Biagio Pancino, Disegnocolore

La mostra “L’Arte come Ossessione”, dedicata a Biagio Pancino presso la galleria comunale Ai Molini di Portogruaro (VE) dal 29 aprile al 24 giugno, vede “Parcours” che sono 30 metri di pittura segnico-futurista alta 2 metri degli anni Settanta (1971). E la “Grande Biblioteca” (1985/1993) che è il tentativo di sistematizzare e controllare il mondo dei valori umani e che discende dalla catalogazione aristotelica. Trattasi, in ultima analisi, della storia di due ossessioni/possessioni visivo artistiche di un nostro grande Protagonista  dell’Arte Italiana; così viene descritto da Roberto Daolio e Renato Barilli nel catalogo della mostra Anniottanta, Mazzotta editore, 1985.

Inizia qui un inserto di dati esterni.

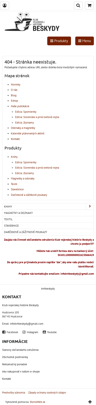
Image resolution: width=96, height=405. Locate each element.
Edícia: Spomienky (25, 112)
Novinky (15, 84)
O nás (14, 90)
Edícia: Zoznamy (24, 122)
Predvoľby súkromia (13, 392)
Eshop (14, 100)
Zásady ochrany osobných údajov (47, 392)
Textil (14, 184)
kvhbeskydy (48, 288)
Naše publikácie (20, 106)
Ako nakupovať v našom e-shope (21, 371)
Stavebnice (17, 189)
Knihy (14, 157)
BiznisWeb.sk (37, 402)
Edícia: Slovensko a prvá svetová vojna (37, 117)
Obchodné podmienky (15, 357)
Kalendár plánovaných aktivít (27, 133)
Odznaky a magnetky (23, 128)
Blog (13, 95)
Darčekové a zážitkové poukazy (29, 195)
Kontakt (15, 139)
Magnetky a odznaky (22, 178)
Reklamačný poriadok (14, 364)
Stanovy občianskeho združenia (20, 350)
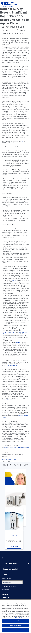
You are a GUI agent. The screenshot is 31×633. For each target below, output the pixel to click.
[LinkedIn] (5, 594)
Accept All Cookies (15, 630)
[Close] (29, 601)
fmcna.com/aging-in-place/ (11, 365)
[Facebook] (6, 597)
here (23, 141)
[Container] (6, 3)
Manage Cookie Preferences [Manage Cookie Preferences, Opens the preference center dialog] (15, 621)
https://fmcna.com (8, 400)
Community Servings (10, 332)
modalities (13, 280)
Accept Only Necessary (16, 625)
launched (17, 342)
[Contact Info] (9, 586)
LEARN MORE (14, 546)
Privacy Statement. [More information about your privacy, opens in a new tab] (20, 617)
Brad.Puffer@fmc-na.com (9, 459)
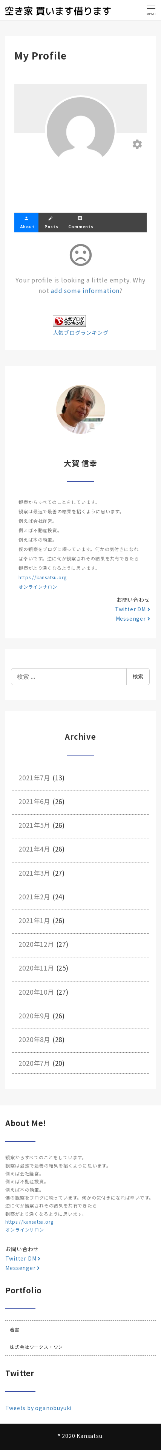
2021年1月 (34, 920)
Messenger (133, 618)
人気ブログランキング (81, 332)
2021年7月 (34, 777)
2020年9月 (34, 1015)
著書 (15, 1329)
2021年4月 (34, 848)
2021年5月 (34, 825)
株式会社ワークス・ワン (36, 1346)
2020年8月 (34, 1039)
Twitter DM (132, 609)
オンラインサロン (37, 586)
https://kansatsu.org (42, 577)
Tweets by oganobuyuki (38, 1408)
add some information (85, 290)
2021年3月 (34, 873)
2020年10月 (36, 992)
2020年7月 (34, 1063)
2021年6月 (34, 801)
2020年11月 (36, 967)
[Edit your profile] (137, 145)
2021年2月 (34, 896)
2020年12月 (36, 944)
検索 (138, 676)
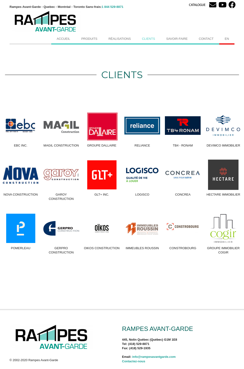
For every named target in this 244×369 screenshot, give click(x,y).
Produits (89, 38)
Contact (206, 38)
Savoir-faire (177, 38)
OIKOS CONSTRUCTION (102, 248)
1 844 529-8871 (112, 7)
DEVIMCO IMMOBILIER (223, 145)
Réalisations (119, 38)
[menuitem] (226, 39)
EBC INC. (20, 145)
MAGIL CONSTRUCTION (61, 145)
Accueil (63, 38)
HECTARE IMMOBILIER (223, 194)
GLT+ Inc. (101, 194)
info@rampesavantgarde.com (154, 357)
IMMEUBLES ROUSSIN (142, 248)
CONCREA (183, 194)
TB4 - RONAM (183, 145)
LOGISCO (142, 194)
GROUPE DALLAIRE (101, 145)
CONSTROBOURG (182, 248)
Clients (148, 38)
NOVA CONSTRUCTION (21, 194)
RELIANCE (142, 145)
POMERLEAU (20, 248)
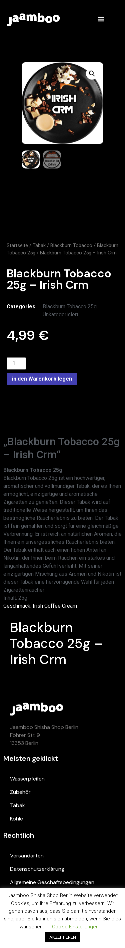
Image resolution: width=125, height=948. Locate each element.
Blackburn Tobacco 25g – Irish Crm (56, 643)
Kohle (16, 818)
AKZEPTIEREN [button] (62, 937)
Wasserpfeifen (27, 778)
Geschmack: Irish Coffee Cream (40, 606)
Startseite (17, 245)
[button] (100, 18)
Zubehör (20, 792)
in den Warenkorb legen (42, 379)
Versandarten (27, 855)
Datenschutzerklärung (37, 868)
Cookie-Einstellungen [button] (75, 927)
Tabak (39, 245)
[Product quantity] (16, 363)
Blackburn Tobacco (71, 245)
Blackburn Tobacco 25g (70, 306)
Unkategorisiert (60, 314)
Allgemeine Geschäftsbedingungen (52, 882)
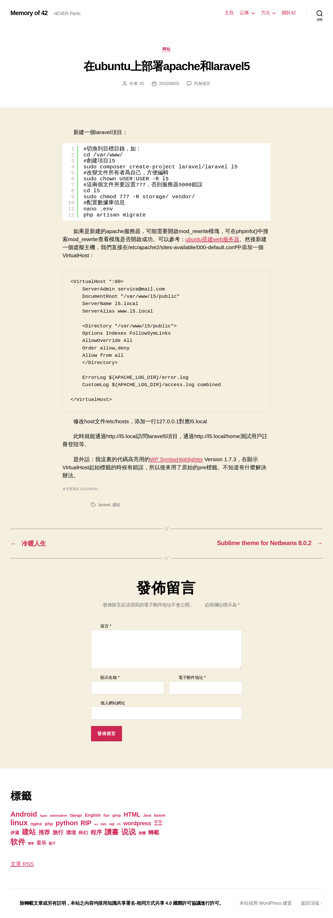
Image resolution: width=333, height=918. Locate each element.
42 (142, 83)
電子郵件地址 (192, 677)
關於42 (289, 12)
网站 (166, 49)
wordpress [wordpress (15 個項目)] (137, 823)
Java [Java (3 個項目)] (147, 815)
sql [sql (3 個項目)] (111, 824)
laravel (104, 505)
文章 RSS (22, 864)
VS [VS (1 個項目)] (119, 824)
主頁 (229, 12)
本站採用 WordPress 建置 (265, 903)
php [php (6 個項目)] (49, 823)
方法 (265, 12)
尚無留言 (202, 83)
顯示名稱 (109, 677)
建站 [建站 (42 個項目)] (29, 832)
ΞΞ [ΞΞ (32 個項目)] (158, 823)
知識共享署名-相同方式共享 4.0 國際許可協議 (154, 903)
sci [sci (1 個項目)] (96, 824)
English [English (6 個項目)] (93, 815)
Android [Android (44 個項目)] (23, 814)
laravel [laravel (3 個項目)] (159, 815)
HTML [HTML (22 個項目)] (132, 814)
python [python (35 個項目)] (67, 823)
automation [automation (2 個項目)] (58, 815)
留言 (105, 626)
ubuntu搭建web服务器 (212, 239)
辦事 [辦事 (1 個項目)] (31, 843)
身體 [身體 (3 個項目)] (141, 833)
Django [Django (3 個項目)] (76, 815)
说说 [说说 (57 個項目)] (128, 832)
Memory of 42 (29, 13)
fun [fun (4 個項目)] (107, 815)
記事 (244, 12)
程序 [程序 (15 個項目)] (96, 832)
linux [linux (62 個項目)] (19, 822)
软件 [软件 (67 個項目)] (17, 841)
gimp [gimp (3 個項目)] (116, 815)
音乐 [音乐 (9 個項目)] (41, 843)
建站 (116, 505)
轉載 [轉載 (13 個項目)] (153, 832)
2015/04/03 (169, 83)
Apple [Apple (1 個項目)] (43, 815)
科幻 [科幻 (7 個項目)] (83, 832)
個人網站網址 (112, 703)
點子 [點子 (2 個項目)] (52, 843)
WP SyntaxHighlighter (176, 459)
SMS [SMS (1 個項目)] (103, 824)
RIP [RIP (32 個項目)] (86, 823)
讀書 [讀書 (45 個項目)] (111, 832)
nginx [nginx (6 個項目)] (36, 823)
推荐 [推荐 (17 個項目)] (44, 832)
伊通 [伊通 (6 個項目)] (14, 832)
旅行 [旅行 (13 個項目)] (58, 832)
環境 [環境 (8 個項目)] (71, 832)
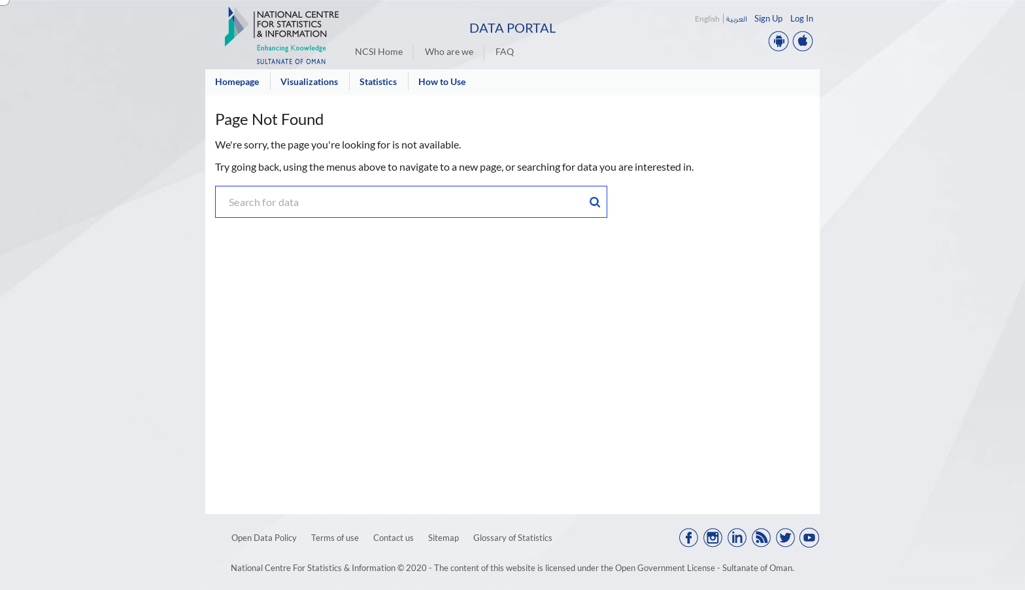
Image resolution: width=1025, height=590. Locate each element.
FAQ (505, 51)
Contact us (393, 537)
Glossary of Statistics (512, 537)
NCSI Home (379, 51)
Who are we (449, 51)
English (707, 19)
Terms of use (335, 537)
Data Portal (512, 27)
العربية (736, 19)
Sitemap (443, 537)
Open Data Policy (264, 537)
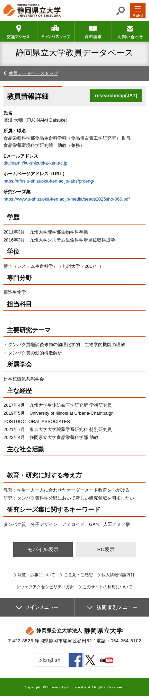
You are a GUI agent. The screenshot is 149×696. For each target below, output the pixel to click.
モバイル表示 (43, 549)
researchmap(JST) (116, 95)
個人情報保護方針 (118, 574)
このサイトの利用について (107, 586)
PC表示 (106, 549)
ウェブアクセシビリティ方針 (47, 586)
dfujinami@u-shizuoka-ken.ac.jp (35, 163)
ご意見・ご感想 (78, 574)
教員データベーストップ (33, 73)
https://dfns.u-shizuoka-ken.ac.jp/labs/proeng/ (48, 181)
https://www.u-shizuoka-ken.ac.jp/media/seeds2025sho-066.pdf (66, 199)
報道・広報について (36, 574)
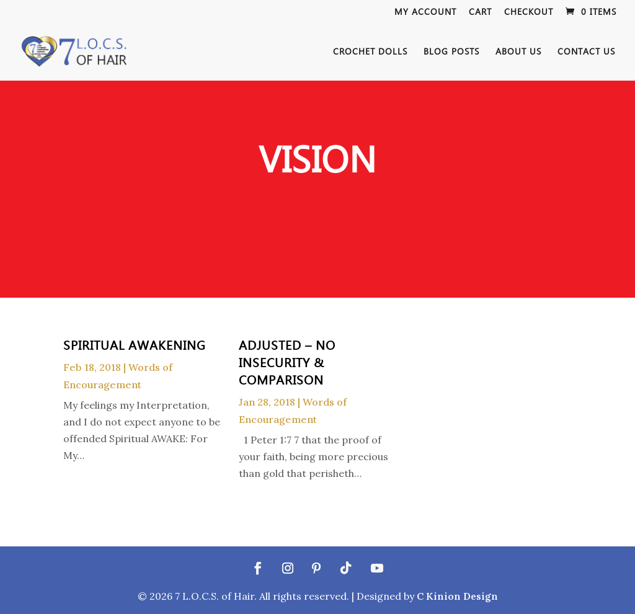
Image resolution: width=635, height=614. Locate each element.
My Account (425, 12)
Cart (480, 12)
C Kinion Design (457, 596)
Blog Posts (451, 52)
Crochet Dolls (370, 52)
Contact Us (586, 52)
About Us (518, 52)
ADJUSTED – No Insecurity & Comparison (287, 362)
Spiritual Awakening (134, 344)
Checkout (528, 12)
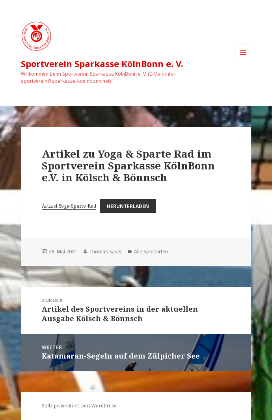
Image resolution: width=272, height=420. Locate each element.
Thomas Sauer (105, 251)
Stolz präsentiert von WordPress (79, 405)
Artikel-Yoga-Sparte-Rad (69, 206)
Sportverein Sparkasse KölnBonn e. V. (102, 63)
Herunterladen (128, 206)
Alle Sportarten (151, 251)
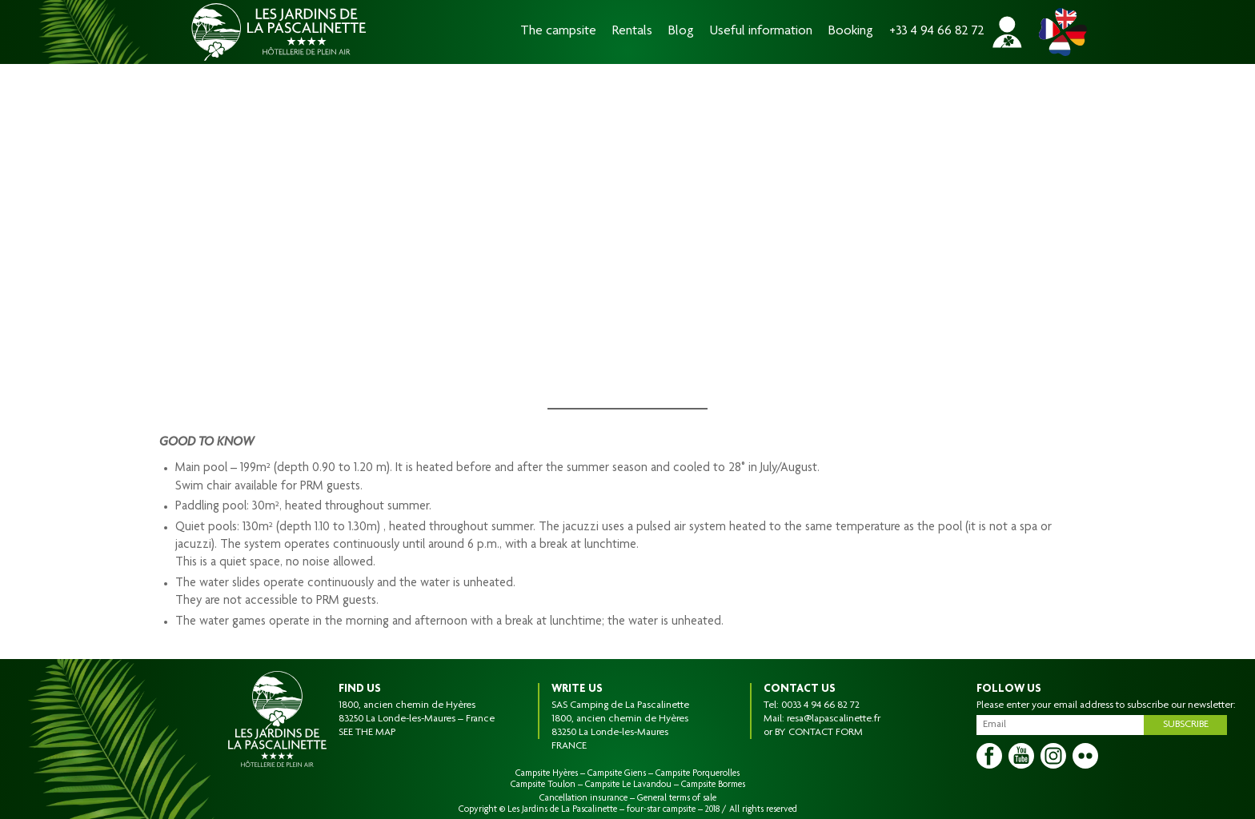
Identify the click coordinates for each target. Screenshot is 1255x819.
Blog (681, 31)
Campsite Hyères (546, 773)
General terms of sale (676, 798)
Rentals (632, 31)
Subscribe (1186, 724)
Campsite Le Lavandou (628, 784)
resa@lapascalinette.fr (833, 719)
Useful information (761, 31)
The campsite (558, 31)
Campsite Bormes (713, 784)
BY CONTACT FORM (819, 732)
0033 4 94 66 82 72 (820, 705)
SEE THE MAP (367, 732)
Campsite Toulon (543, 784)
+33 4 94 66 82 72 (936, 31)
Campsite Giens (616, 773)
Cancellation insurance (583, 798)
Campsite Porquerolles (698, 773)
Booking (850, 31)
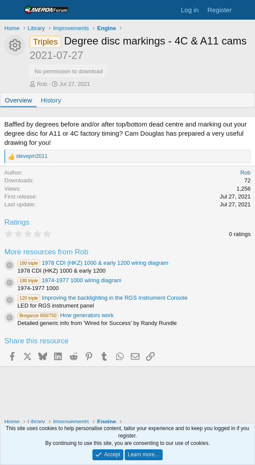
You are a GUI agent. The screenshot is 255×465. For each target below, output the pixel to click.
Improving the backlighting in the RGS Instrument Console (102, 297)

Nato a Santo Stino di Livenza (VE) nel 1931, la sua carriera di autodidatta inizia con la frequentazione di pittori regionali veneti. Nel 1948 emigra, prima a Zurigo, poi a Parigi, dove dal 1952 si stabilisce definitivamente. Tiene contatti con l’ambiente spazialista veneziano, grazie all’amico Joppolo col quale si è incontrato con Tancredi a Parigi, dove lo stesso Beniamino Joppolo si è stabilito dal 1954. Pancino dopo un inizio pittorico alla luce di un realismo sociale si avventura in pittura cubo/futurista derivatagli dalla frequentazione degli studi di Severini e di Leger. Questa pittura viene presto superata dall’informale degli anni Cinquanta, che vigeva allora in Parigi, mescolato a quello spazial/futurista delle rimpatriate veneziane. Dal ’68 al 1975 espone le sue ricerche sul colore e sul vuoto accanto ad artisti come Daniel Buren e Niele Toroni per avviare, subito dopo il ’75, una sua personale riflessione sull’Effimero e la caducità della materia che pervadono la vita e l’arte contemporanea. Ciò lo conduce all’inserimento nel quadro di materiali organici, e quindi deperibili, a dimostrazione dell’ineluttabilità di un destino di consunzione che investe l’opera stessa la quale si salva solo attraverso la pellicola colorata che egli dà a questi elementi organici (Carciofi, e soprattutto Patate) definendo il tutto come Universalis Polychromia . Negli anni Ottanta tiene alcune conferenze/performance al Beaubourg e nel 1985 viene chiamato da Renato Barilli alla mostra Anniottanta di Rimini dove è posto fra i Protagonisti Italiani. Giorgio Celli l’entomologo, e il critico Roberto Daolio, s’interesseranno a questa sua fase sull’Effimero che viene storicizzata nel 1981 con un libretto a loro firma in una mostra a Palermo dentro la Vuccirìa. Biagio Pancino, da quel momento in poi firmatosi come BP, vive e lavora nei dintorni di Sens, nella splendida campagna parigina, che lo  ha onorato con mostre personali e una grande recente antologica. In Italia ha pubblicato 5 libri sulla sua opera tutti curati da Boris Brollo.